Arriesgar la vida por causas peregrinas conduce a truncar gratuitamente las de los amigos y familiares. Pensaba en estos últimos más que en el finado –a quien ya nada ni nadie podrá librar de su estulticia– cuando leía en la prensa noticias sobre el balconing. Esta modalidad de salto al vacío parece en decadencia: será porque no está al alcance de cualquiera disponer de un balcón que cuelgue sobre una piscina.
Pero a rey muerto, rey puesto. La nueva moda consiste en poner en peligro la vida para hacerse un selfie, voz inglesa que deberíamos adoptar sin castellanizar para distinguirla de autorretrato, disciplina fotográfica que mantiene su solera y dignidad.
En lo que va de año, el Ministerio de Interior de Rusia ha contabilizado diez muertos y más de cien heridos, efectos secundarios de hacer selfies y el bobo al mismo tiempo. La cámara fiel recoge las estampas heroicas de jóvenes –y no tan jóvenes– dispuestos a inmortalizarse –tiene ironía el verbo– mientras conducen, se emborrachan, coquetean con un arma cargada o hacen malabarismos tratando de mantener la verticalidad sobre un tejado.

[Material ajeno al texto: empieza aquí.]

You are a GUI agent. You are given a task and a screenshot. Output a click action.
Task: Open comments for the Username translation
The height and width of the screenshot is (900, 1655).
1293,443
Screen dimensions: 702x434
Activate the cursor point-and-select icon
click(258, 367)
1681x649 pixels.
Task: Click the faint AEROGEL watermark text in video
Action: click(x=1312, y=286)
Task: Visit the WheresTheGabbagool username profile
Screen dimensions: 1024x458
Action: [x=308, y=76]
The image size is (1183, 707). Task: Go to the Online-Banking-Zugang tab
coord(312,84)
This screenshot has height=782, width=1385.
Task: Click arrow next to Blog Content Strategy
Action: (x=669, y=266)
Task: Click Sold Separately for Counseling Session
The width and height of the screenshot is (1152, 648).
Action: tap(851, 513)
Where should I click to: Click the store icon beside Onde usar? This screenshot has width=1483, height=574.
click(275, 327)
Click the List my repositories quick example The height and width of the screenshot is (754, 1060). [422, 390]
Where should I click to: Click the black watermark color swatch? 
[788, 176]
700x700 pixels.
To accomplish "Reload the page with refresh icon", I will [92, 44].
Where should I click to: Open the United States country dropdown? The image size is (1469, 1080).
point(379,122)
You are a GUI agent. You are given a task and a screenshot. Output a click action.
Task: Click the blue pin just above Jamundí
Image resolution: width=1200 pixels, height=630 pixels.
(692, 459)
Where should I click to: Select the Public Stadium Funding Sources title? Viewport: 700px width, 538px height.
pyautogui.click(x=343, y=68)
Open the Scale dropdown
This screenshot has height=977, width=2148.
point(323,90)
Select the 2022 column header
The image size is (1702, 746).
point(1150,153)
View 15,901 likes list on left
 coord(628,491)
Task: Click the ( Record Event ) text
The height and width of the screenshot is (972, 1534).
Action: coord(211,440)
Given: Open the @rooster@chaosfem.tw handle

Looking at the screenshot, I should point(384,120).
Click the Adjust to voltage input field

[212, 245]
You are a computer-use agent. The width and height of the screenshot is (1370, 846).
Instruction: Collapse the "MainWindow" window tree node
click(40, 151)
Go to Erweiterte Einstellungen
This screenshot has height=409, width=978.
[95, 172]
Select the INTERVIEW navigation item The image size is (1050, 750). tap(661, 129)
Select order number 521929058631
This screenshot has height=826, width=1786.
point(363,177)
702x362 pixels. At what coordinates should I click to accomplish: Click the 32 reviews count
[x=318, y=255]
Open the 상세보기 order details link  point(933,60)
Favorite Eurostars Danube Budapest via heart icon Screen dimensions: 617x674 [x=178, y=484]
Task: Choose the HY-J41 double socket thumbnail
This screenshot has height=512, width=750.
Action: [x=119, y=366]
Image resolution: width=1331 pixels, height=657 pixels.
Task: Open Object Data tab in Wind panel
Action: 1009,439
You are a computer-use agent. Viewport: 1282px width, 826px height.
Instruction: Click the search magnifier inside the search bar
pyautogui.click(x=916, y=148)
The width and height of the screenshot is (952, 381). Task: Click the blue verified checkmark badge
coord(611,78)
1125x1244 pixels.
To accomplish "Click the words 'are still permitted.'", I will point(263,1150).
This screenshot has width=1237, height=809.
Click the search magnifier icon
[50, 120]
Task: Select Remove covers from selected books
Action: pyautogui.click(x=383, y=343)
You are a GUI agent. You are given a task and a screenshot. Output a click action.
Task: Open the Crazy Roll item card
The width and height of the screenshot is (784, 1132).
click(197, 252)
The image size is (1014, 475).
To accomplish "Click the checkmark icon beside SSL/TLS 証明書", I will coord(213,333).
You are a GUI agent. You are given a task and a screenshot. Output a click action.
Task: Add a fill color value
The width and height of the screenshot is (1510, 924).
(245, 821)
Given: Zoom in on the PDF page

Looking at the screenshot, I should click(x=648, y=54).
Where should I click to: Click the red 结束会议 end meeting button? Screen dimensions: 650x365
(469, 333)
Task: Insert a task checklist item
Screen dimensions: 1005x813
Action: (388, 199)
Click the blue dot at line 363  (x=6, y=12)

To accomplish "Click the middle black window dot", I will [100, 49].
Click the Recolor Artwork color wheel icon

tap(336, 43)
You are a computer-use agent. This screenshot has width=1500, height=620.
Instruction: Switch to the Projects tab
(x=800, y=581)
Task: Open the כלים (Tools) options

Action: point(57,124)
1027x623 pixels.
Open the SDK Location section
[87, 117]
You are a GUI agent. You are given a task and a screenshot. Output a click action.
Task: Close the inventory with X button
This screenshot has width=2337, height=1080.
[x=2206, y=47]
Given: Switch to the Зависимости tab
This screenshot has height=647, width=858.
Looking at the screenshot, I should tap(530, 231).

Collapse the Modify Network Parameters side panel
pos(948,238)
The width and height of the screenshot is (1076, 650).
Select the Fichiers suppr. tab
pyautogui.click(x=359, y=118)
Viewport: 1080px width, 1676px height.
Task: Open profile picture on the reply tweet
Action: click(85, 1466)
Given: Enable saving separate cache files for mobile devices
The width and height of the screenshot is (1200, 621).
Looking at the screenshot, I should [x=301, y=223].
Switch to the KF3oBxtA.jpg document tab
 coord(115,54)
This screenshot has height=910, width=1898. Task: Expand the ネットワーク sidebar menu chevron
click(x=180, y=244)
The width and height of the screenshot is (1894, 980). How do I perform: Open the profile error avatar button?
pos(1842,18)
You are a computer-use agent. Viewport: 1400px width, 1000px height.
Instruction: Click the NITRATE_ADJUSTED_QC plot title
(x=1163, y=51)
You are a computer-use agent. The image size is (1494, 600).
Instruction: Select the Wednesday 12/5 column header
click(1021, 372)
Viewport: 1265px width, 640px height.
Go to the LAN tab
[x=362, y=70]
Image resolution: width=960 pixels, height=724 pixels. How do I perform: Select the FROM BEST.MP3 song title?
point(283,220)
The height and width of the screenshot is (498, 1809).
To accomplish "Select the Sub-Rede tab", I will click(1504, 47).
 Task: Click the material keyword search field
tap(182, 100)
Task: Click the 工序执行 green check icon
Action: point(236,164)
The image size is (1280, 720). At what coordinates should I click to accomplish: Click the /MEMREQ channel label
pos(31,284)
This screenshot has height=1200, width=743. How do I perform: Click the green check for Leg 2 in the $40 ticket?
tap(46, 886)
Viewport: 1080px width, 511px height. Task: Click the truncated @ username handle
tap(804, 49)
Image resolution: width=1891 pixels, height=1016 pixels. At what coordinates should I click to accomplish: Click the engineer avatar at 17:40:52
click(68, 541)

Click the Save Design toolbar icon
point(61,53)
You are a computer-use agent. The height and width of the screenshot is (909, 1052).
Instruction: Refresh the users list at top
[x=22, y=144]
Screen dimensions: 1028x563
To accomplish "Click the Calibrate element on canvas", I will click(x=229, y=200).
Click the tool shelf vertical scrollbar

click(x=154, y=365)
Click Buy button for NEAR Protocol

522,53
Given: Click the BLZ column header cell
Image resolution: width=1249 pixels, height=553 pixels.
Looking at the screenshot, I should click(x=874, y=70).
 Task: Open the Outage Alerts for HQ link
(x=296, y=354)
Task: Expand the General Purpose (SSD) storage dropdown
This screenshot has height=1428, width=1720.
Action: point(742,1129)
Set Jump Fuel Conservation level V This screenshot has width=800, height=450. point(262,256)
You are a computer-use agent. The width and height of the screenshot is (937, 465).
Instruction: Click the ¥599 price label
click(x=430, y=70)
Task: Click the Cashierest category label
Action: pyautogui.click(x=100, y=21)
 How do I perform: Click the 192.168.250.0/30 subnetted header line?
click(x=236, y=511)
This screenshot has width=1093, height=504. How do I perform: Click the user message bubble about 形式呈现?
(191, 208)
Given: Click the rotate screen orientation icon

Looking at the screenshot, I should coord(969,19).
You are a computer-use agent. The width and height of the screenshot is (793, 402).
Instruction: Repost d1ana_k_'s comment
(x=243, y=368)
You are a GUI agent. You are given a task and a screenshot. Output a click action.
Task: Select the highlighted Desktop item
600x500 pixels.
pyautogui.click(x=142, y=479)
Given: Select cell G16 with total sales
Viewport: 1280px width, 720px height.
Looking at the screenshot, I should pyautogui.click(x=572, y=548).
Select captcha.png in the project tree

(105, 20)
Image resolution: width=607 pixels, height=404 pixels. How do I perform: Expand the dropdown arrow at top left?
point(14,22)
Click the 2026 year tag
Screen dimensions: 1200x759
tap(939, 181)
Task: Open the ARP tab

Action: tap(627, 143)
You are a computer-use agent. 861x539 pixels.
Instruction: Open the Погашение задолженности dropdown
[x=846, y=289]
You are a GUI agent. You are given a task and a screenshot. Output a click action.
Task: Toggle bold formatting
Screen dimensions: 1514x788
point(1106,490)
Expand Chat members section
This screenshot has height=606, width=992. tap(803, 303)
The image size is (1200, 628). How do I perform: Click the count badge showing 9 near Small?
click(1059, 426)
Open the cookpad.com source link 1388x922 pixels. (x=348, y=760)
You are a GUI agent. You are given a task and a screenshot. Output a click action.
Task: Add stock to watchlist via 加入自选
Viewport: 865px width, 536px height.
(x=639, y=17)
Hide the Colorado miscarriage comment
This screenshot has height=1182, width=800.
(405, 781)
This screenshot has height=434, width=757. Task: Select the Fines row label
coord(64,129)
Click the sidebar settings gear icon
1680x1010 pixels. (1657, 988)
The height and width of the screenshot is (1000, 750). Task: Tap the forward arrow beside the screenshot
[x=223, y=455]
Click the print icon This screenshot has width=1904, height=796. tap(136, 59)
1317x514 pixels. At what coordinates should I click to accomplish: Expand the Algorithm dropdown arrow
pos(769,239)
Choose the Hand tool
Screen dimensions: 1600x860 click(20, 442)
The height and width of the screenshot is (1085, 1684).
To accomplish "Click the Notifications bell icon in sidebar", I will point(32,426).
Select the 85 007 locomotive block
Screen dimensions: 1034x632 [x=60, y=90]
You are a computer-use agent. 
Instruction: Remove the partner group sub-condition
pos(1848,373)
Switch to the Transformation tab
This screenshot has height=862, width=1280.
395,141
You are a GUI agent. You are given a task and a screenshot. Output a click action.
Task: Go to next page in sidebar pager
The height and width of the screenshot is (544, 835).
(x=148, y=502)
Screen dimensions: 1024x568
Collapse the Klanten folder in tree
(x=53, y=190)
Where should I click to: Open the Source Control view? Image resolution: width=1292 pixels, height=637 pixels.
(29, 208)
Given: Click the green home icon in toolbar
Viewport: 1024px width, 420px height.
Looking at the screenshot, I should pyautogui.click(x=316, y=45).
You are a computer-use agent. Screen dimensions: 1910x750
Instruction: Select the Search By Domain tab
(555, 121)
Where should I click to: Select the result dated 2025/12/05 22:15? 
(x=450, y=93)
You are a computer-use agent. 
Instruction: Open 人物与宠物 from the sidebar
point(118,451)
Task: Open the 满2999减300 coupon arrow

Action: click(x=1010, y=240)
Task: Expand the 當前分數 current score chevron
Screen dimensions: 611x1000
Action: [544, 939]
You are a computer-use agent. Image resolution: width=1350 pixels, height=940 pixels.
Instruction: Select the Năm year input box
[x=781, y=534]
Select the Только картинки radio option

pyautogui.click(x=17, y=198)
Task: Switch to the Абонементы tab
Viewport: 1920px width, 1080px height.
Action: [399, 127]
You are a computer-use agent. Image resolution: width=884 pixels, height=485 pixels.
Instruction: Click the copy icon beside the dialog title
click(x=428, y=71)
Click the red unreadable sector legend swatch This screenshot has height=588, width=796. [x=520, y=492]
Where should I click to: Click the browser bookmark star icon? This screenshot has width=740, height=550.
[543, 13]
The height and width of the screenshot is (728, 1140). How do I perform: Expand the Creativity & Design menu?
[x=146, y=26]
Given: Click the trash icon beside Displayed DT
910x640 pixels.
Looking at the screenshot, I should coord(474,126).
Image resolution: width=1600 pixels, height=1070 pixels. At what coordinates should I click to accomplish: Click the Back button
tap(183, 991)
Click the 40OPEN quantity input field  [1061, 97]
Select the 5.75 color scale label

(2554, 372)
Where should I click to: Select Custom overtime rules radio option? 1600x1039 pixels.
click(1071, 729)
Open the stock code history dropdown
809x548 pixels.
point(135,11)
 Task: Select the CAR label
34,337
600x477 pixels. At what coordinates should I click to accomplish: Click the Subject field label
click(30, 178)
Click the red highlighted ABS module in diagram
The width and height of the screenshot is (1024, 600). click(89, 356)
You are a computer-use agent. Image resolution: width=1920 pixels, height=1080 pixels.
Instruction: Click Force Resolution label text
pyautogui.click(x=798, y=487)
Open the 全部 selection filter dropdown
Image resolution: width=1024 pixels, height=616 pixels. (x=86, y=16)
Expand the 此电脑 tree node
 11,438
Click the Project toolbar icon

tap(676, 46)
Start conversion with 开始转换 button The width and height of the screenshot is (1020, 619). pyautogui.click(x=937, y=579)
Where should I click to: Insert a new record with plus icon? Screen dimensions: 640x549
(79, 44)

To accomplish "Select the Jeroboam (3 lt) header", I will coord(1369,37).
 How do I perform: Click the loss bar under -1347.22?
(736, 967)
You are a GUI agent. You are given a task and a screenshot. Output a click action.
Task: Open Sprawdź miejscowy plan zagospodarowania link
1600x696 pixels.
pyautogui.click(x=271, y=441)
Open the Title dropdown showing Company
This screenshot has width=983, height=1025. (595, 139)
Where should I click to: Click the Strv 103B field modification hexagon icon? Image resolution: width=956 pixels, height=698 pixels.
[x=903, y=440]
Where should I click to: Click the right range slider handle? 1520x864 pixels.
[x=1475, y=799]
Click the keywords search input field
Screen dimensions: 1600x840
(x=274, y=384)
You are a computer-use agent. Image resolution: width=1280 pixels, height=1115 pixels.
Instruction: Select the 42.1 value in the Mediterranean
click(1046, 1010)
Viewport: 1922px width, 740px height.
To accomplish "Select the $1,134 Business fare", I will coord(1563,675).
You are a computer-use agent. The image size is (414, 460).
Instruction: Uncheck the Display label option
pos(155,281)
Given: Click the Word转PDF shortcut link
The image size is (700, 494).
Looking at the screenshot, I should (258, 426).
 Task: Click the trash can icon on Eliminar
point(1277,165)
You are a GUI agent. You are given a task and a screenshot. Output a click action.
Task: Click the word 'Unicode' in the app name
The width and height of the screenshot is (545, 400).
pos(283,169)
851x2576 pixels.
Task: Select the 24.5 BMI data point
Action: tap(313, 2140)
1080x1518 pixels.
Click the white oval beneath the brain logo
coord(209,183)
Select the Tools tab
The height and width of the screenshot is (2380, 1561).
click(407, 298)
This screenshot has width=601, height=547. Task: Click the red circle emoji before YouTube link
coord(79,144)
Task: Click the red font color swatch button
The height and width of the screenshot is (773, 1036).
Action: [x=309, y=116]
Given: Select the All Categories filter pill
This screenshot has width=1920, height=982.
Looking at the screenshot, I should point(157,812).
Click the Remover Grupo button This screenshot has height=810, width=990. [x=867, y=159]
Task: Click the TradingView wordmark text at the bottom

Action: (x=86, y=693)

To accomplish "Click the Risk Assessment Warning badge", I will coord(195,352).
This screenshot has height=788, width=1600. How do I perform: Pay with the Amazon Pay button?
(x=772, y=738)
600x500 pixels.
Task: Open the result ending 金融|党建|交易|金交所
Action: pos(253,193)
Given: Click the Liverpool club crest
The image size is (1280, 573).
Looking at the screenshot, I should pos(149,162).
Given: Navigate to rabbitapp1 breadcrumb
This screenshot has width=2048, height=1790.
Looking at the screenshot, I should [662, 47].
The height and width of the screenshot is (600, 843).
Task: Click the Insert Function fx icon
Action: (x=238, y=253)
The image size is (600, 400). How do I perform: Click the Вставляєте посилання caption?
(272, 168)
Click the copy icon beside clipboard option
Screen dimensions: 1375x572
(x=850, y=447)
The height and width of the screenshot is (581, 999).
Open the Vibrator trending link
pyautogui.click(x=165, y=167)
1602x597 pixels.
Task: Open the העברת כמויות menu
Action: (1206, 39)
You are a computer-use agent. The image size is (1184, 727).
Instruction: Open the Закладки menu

En sintonía con el Werther de Goethe, el siglo XVIII alimentó una moda suicida que alcanzaría también a no pocos escritores (Thomas Chatterton, Karoline von Günderrode, Heinrich von Kleist…). Ese romanticismo añejo se ha reencarnado, 300 años después, en una versión ramplona que protagonizan quienes consideran pasional y aventurero grabar los momentos más estúpidos –y a veces los últimos– de su existencia.
Doy por sentado que los familiares y amigos de estos temerarios no merecen sufrir por muertes tan absurdas.